**WHAT THE EXERCISE ASKS**:
Copy each of the rows below word for word, leaving out the pictures.

**Entries on target coordinates**:

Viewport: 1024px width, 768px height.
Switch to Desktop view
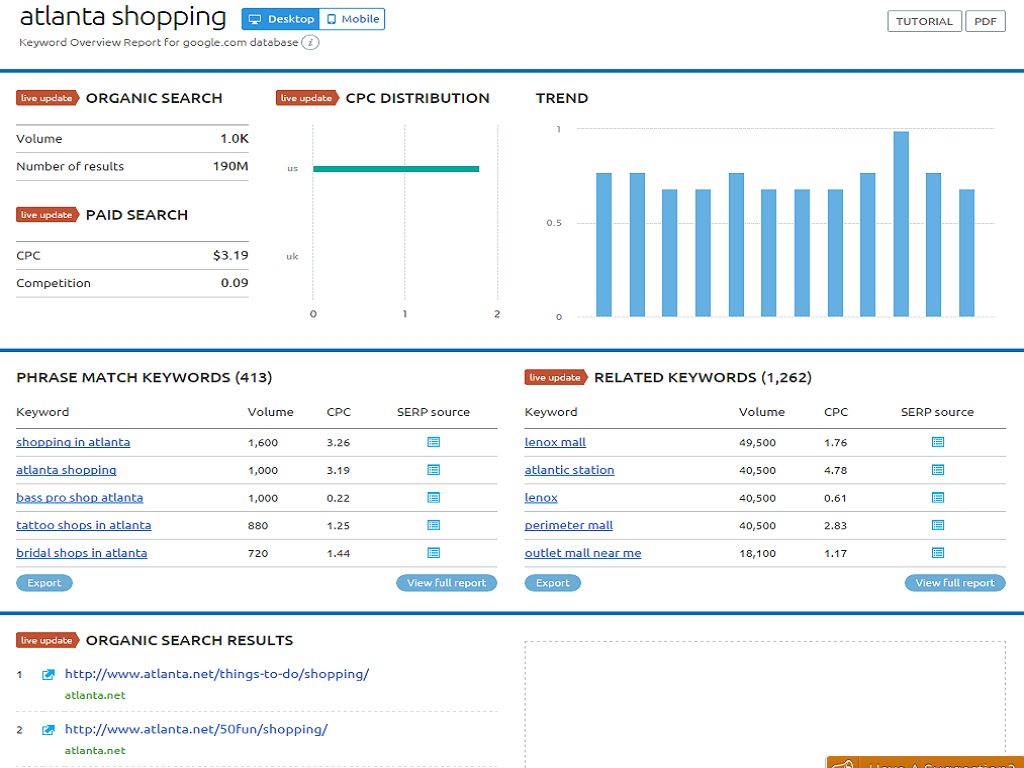tap(281, 19)
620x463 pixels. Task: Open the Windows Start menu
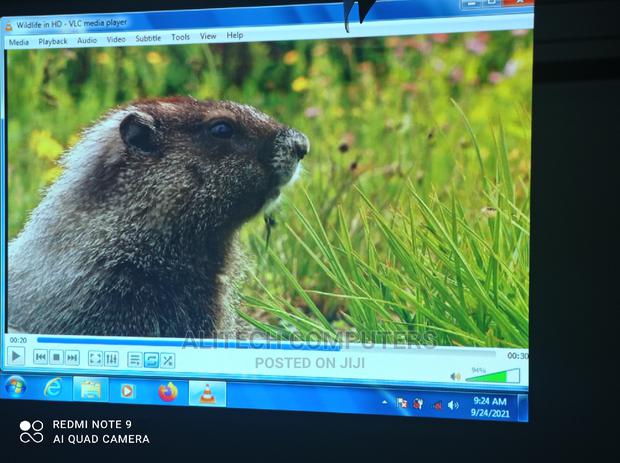[x=15, y=386]
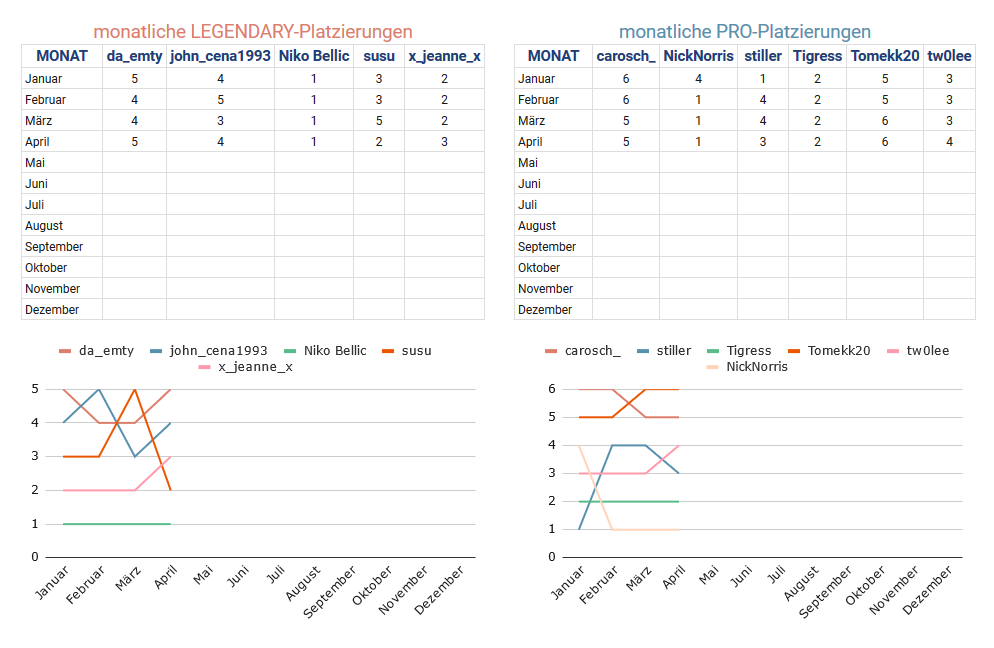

**REPLY**:
Viewport: 1024px width, 768px height.
Switch to Desktop view
tap(281, 19)
620x463 pixels. Task: Open the Windows Start menu
[x=15, y=386]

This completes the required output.